▶ _Work instruction_: From the first line of the records through the line containing "The height and width of the screenshot is (765, 1744).", retype every line exactly and nothing else.

# # # # #

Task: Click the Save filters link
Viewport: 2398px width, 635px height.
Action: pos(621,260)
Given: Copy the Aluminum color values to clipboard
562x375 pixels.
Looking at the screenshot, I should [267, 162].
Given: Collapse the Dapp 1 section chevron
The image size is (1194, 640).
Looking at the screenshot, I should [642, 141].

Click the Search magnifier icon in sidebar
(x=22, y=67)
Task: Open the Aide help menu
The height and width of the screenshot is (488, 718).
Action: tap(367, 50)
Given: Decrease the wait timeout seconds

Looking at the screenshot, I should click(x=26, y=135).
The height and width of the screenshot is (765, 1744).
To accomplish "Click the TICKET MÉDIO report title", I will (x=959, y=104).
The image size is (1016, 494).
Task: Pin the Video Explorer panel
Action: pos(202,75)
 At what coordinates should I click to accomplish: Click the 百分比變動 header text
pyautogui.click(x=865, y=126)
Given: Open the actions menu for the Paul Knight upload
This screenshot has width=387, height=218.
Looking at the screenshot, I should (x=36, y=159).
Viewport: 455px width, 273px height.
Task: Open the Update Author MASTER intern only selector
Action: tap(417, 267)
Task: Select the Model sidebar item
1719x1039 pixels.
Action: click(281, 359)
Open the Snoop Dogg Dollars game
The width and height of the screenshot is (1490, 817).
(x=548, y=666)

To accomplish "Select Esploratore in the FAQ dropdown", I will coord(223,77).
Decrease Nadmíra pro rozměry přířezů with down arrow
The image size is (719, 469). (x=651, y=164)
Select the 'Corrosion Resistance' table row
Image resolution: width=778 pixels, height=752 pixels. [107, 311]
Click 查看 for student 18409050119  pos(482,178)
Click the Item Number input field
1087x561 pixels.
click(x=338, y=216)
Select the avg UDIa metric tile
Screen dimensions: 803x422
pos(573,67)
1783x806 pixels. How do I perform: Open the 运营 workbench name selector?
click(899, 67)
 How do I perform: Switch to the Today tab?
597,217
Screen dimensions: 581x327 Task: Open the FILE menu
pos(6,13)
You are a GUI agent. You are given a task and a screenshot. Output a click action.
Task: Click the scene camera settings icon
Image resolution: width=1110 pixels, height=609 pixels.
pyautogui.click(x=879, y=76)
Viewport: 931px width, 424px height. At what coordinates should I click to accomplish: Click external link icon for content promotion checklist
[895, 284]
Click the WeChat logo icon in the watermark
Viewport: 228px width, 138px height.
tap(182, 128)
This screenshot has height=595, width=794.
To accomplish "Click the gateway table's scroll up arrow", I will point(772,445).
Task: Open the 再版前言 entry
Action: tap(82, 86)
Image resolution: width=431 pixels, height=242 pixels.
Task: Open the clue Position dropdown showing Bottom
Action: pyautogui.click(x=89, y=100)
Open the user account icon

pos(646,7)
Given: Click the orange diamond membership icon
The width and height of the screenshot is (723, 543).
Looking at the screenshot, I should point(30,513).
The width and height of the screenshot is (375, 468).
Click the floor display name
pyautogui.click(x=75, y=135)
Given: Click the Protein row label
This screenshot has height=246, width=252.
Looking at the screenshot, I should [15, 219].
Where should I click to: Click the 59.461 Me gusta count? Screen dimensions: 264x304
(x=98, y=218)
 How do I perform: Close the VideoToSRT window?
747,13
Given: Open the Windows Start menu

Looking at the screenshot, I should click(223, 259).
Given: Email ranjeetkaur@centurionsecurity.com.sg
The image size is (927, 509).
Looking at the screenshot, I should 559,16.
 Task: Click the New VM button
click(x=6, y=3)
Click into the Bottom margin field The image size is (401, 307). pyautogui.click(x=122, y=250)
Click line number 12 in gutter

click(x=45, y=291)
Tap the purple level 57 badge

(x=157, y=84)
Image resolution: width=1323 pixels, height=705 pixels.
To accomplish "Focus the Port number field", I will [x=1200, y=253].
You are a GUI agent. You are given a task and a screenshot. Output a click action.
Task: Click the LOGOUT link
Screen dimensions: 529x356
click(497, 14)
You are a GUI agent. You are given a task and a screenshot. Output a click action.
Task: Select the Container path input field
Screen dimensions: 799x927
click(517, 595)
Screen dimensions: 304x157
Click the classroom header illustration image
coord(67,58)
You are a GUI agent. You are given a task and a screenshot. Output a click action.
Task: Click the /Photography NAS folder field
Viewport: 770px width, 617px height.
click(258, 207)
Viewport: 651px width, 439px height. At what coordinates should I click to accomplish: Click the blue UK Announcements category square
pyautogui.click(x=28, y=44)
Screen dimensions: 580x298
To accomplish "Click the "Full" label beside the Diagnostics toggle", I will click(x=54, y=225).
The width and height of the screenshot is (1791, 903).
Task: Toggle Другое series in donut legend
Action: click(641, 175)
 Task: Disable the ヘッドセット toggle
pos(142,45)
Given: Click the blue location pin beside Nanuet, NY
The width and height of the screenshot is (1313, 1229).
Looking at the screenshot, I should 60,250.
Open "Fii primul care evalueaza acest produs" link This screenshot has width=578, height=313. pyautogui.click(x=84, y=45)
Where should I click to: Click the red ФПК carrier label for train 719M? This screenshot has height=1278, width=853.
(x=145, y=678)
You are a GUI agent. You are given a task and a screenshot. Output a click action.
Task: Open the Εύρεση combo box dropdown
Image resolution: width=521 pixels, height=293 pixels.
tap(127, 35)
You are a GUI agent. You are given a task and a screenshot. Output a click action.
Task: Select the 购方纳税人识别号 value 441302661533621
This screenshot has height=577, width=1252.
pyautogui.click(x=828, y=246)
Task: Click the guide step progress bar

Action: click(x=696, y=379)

# # # # #

▶ _Finished task_:
Task: Click the Save filters link
Viewport: 2398px width, 635px height.
Action: pos(621,260)
Given: Copy the Aluminum color values to clipboard
562x375 pixels.
Looking at the screenshot, I should [267, 162].
Given: Collapse the Dapp 1 section chevron
The image size is (1194, 640).
Looking at the screenshot, I should [642, 141].

Click the Search magnifier icon in sidebar
(x=22, y=67)
Task: Open the Aide help menu
The height and width of the screenshot is (488, 718).
Action: tap(367, 50)
Given: Decrease the wait timeout seconds

Looking at the screenshot, I should click(x=26, y=135).
The height and width of the screenshot is (765, 1744).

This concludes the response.